In the spirit of that old stock market saying; ‘revenue is vanity, profit sanity, cash flow is reality,’ many investors will judge a growth company’s ability to turn its fast-growing sales into, hopefully, even faster expanding profit and cash.

‘Profit is a very different issue from growth,’ says FinnCap’s Daniel. ‘I’m sure people hope growth leads to profit but that’s been shown as not always the case,’ he says.

Also the higher the rating, the more the future growth is already reflected in the share price, says fund manager Slater.

This can all combine to colour an investor’s view of a growth stock’s risk/reward balance.

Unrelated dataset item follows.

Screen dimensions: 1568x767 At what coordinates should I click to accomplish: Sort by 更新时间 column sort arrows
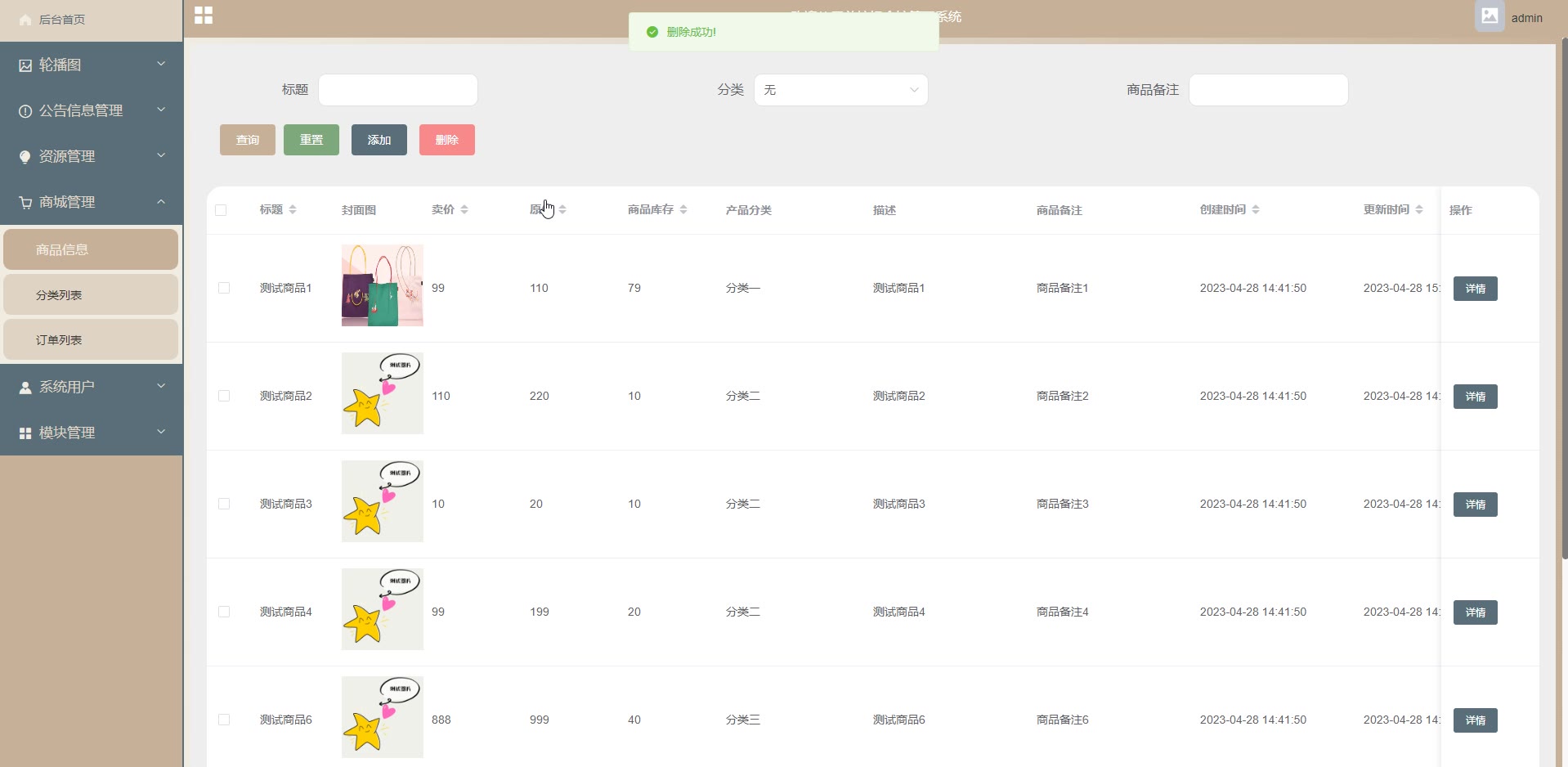[1419, 210]
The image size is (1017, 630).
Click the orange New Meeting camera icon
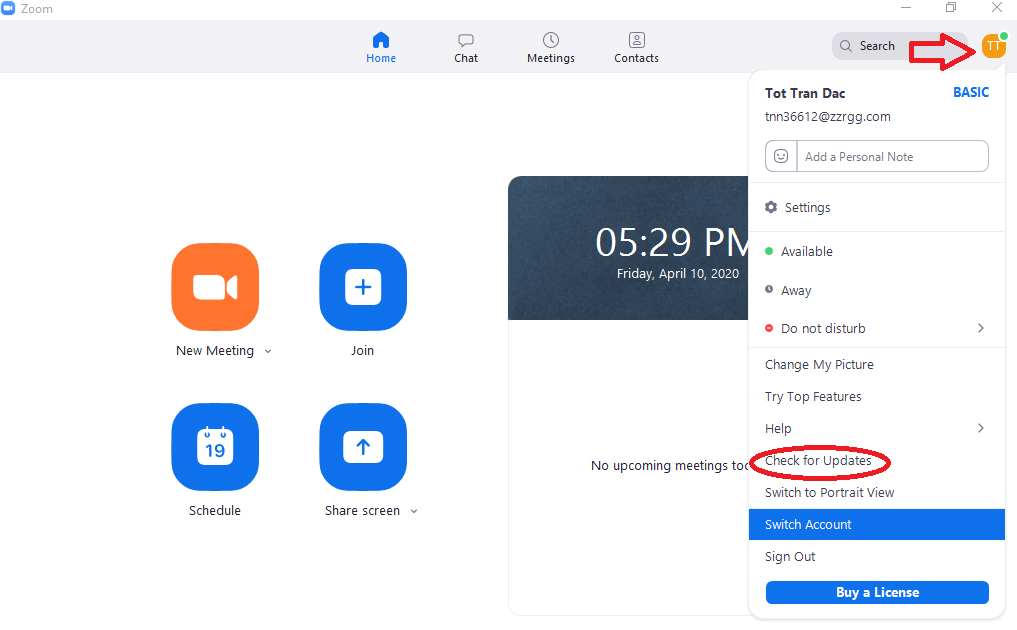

‘It’s the first question I ask a potential investee company – does it make a profit?’ says Paul Mumford, fund manager of Cavendish Opportunities (GB0032212283), Cavendish AIM (GB00B0JX3X39) and Cavendish UK Select (GB00B55L4S87).

Eyes on the long-term prize

Growth investors tend towards the optimistic and are quite capable of chasing share prices to astonishing levels on the assumption of future profit performance. Often profit may be years down the line.

AIM-quoted Blue Prism is, again, a good example. The company joined the junior market at 78p per share and the stock has since soared to astonishing heights of more than £10.00. This stock performance came despite Blue Prism never having made a profit and chewing its way through millions of pounds of investment funding.

New technology is sparking a paradigm shift in business and society that creates opportunities and threats to established organisations. It is also spawning legions of new businesses which are shaking up existing operating models and creating entirely new markets.

Growth stock classics

Fast growing companies which are now household names include Uber, Airbnb, Netflix and Tesla. These relatively new businesses are transforming the way we behave and are blazing new trails for us to travel.

Yet while most of those companies aren’t profitable, investors haven’t allowed that to get in the way of the story or the share price in the case of Netflix and Telsa (Uber and Airbnb remain privately-owned, for now).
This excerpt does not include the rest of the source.